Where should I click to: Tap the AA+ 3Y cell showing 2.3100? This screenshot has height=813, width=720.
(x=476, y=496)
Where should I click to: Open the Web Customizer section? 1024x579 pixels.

=-=-=

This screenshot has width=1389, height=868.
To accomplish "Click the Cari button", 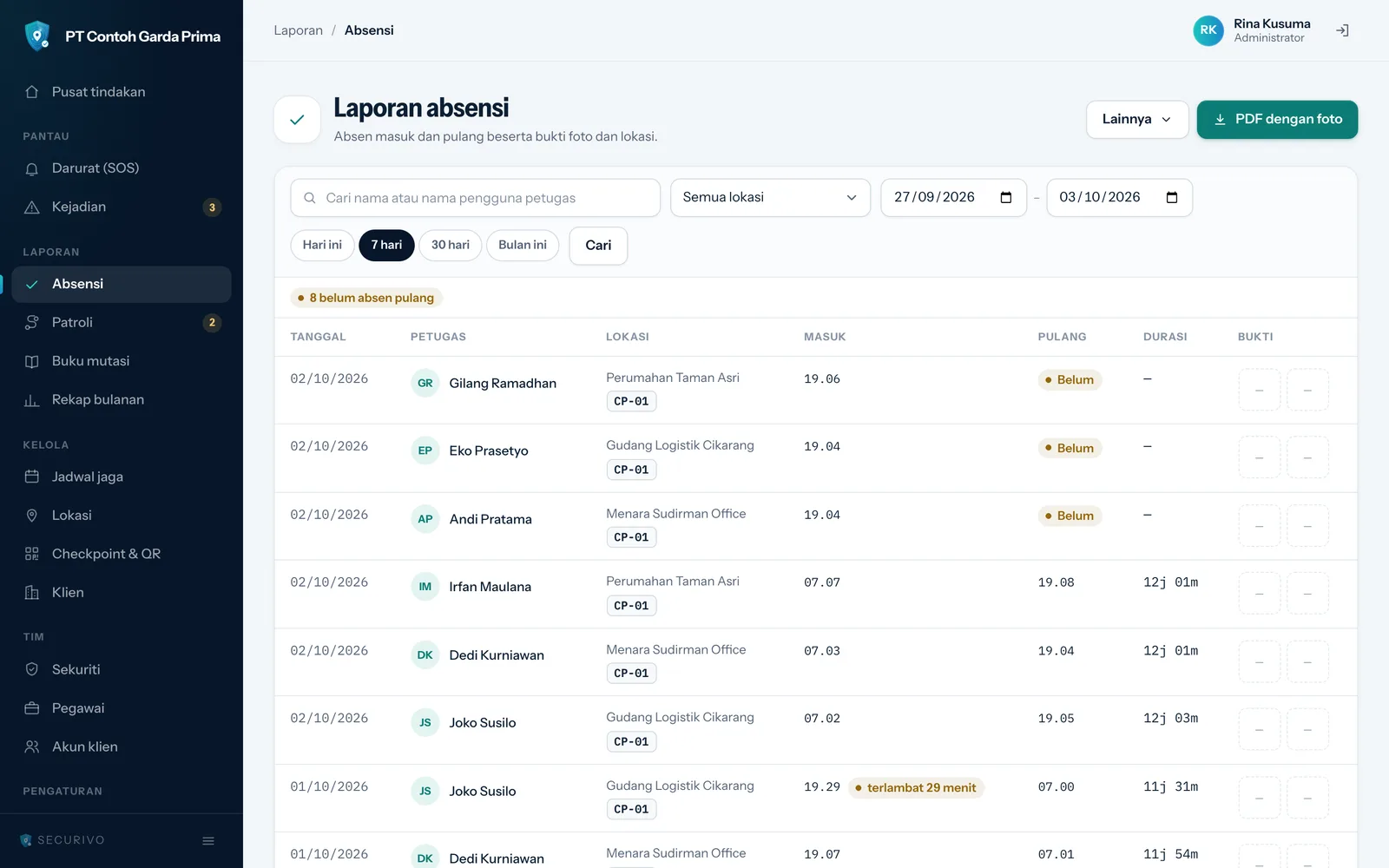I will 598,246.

=-=-=

Out of the data above, transcribe exactly and only the lines starting with the line that has "Where should I click to: Tap" and going on through the line that has "Where should I click to: Open", both included.

→ **Solution to this problem**:
Where should I click to: Tap the AA+ 3Y cell showing 2.3100? This screenshot has height=813, width=720.
(x=476, y=496)
Where should I click to: Open the Web Customizer section? 1024x579 pixels.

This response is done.